Doomsday flowers? What kind of flowers are these? Marko Mäetamm knows. Standing somewhere on the edge of the world during one creative moment, he watched what was happening in front of him – in the garden of the end of the world, where the doomsday flowers were blooming. About his experience, Marko later writes: ‘It was a very strange plant. Otherwise like a tulip, but in the evenings a black hand stretched out from it, with fingers full of large, expensive-looking rings…’. These are the kind of visionary stories Marko has painted and written about sixteen strange plants, which are like flowers on the one hand, but on the other, they are everything else.
The series of Marko Mäetamm’s flower paintings was created in one idea, typical of the artist. He will probably never paint anything like this again, he has thought. Some ideas live only in their poignant moment of arrival, there to remain forever unique, never to be repeated. The appearance of the doomsday flowers in Marko’s work was like a unique natural phenomenon, a flash of light behind the windows of thought that the artist was mesmerised to gaze into. He would not have expected himself to paint flowers, but it happened. Perhaps it was the war consciousness that has touched us all, he concludes. Marko Mäetamm remembers from history that it was during the war years that artists painted a lot of flowers, beautiful flowers…
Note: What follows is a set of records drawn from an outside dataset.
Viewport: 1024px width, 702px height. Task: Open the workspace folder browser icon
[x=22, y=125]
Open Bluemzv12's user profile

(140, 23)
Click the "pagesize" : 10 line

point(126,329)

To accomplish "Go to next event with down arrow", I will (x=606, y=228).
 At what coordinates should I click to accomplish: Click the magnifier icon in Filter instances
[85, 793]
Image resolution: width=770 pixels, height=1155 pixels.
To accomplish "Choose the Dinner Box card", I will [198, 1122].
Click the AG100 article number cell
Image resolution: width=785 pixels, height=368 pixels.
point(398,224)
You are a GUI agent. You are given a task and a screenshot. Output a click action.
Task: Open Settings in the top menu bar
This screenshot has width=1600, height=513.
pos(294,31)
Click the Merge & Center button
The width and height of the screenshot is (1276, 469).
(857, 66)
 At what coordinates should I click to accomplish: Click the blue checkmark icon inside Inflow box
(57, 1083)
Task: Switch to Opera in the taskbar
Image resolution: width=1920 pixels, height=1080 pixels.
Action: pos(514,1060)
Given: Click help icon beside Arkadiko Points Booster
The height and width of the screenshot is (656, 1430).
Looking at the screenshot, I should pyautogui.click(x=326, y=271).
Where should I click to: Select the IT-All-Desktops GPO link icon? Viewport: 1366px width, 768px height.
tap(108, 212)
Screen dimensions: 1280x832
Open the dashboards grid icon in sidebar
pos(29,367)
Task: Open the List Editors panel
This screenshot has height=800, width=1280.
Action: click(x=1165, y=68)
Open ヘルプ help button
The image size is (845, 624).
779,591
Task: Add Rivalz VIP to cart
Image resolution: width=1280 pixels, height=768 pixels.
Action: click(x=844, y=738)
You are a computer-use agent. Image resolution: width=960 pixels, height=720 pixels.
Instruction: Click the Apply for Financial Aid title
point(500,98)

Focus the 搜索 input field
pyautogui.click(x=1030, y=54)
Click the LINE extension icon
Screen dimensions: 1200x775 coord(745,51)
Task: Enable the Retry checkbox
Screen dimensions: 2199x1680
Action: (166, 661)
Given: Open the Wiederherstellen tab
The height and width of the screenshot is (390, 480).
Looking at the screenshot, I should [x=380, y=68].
Marko Mäetamm’s flowers are not traditionally beautiful flowers, in fact, they are not really flowers at all. Rather decadently dramatic insights into the psychological space of relationships that has always interested the artist. Perhaps this is not the first thing that comes to mind about Mäetamm’s work. Like pop art, it hides a deeper idea behind the outward expression of form.
We already know Marko Mäetamm through the colourful and simplistic, yet symbolic world of images of the early 1990s, characteristic of pop art, when American consumer culture and its cult of brands infiltrated the columns of Soviet realism in a strange manifestation. Mäetamm took an honest stance on this phenomenon on the art stage. Frankly and convincingly, he has moved through time and its manifestations, with his art, selflessly until today. Marko Mäetamm is an author with a keen sense of the individual as well as the general.
After all, the psychological underpinnings of Mäetamm’s works, with their personal artistic language, have always been an input for a closer look, focusing on the peculiarities of being human, sometimes with shocking directness. Subtly ironising what for him is a completely unnecessary and incomprehensible concealment of the real reasons for life – games that appear to be one thing but are actually another. Mäetamm takes on the sometimes hooligan role of an artist who exposes the faces of the world, painting the provocatively, embarrassingly personal and intimate. Such, in fact, are Marko Mäetamm’s doomsday flowers – revealingly eloquent. Their supposedly beautiful blossom unfolds to the attentive observer as grotesque, endearingly wicked, cunningly oppressive, startlingly selfish and mischievous.
The pure white innocent tones of the paintings and the lusciously beautiful blossoms and delicious fruits of the flower creatures further accentuate the two-piece contrast of this series. The artist’s portrayal of the dubious ambitions of the ‘flowers’ of the end of the world is enjoyable and hilarious.
In painting these flowers, Marko Mäetamm has clearly sought the extremes of human embodiment in different situations. Referring to the conflict between the roles we take on in life, or the roles we are forced to take on, and our true nature, when we still want to believe that everything is always beautiful and good, just like Marko’s flowers at the end of the world…
As part of the exhibition, an animated catalogue of Marko Mäetamm’s works has also been produced in collaboration with film artist Nando Grancelli, presenting Mäetamm’s various interpretations of himself against the backdrop of two-faced flowers.
From the end of the world, the flowers have brought their own special fragrance to the exhibition hall, which perfume artist Kai Laidla has collected and which can be smelled next to each flower.